Published online by Cambridge University Press: 29 March 2006
Time-dependent flows of a Newtonian fluid through periodic arrays of spheres were simulated using the lattice-Boltzmann scheme. By applying a constant body force per unit mass to the fluid, a steady background fluid flow through the array of stationary spheres was first established. Subsequently, a small-amplitude perturbation to the body force, which varied periodically in time, was added and the long-time behaviour of the unsteady flow fields and the forces on the particles were determined. From the simulations, the pressure and friction (shear) forces acting on the particles were determined for a range of conditions. Results on simple cubic lattices are presented. Computations spanned a range of particle volume fractions ($0.1\,{<}\,\phi\,{<}\,0.4$), background flow Reynolds numbers ($0.25 \,{\le}\, \hbox{\it Re}_p\,{\le}\, 60$, where $\hbox{\it Re}_p\,{=}\,2 a u_f / \nu$) and oscillatory flow Reynolds numbers ($0.9 \,{\leq}\, {Re_\omega} \,{\leq}\, 420$ with ${Re_\omega}\,{=}\,2a^2 \omega / \nu$). Here $u_f$ is the superficial velocity of the fluid through the bed, $a$ is the particle radius, $\nu$ is the kinematic viscosity of the fluid, and $\omega$ is the oscillation frequency.
In the limit of ${Re_\omega} \,{\to}\, 0$ the quasi-steady-state drag force was obtained. At low $\hbox{\it Re}_p$ this force approached the steady-state drag force, while its increase with $\hbox{\it Re}_p$ was stronger than the steady-state drag force, similar to that for isolated spheres given by Mei et al. (J. Fluid Mech., vol. 233, 1991, p. 613).
The unsteady force was decomposed into pressure and friction components. The phase angles of these components in the limit ${Re_\omega} \,{\to}\, \infty$ indicate that the virtual mass force contributes to the unsteady pressure force while the history force contributes to the friction force. The remainder of the unsteady friction and pressure forces is attributed to unsteady drag force.

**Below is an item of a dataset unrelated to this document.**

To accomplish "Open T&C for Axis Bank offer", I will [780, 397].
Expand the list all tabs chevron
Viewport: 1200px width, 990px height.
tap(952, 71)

The apparent virtual mass coefficient was found to vary from ${\sim} 0.5$ at high ${Re_\omega}$, which is the well-known limit for isolated spheres in inviscid flows, to ${\sim} 1.0$ at low ${Re_\omega}$. This change is clearly a consequence of viscous effects. The ${Re_\omega}$ at which the transition between these limits occurs increases with $\phi$. The history force exhibits a strong decay towards lower values of ${Re_\omega}$ in accordance with the results of Mei et al. (1991) for isolated spheres; however, the ${Re_\omega}$ value at which this decay sets in increases appreciably with $\phi$. This $\phi$-dependence is associated with the limited separation between the particles available for the Stokes boundary layer.
It was found that the unsteady drag coefficient $\beta'$ varies with ${Re_\omega}$. At low $Re_p$, the drag coefficient initially decreases with increasing ${Re_\omega}$, passes through a minimum and then increases strongly. With increasing ${Re_\omega}$ the relative contribution of pressure and friction forces to the unsteady drag force changes.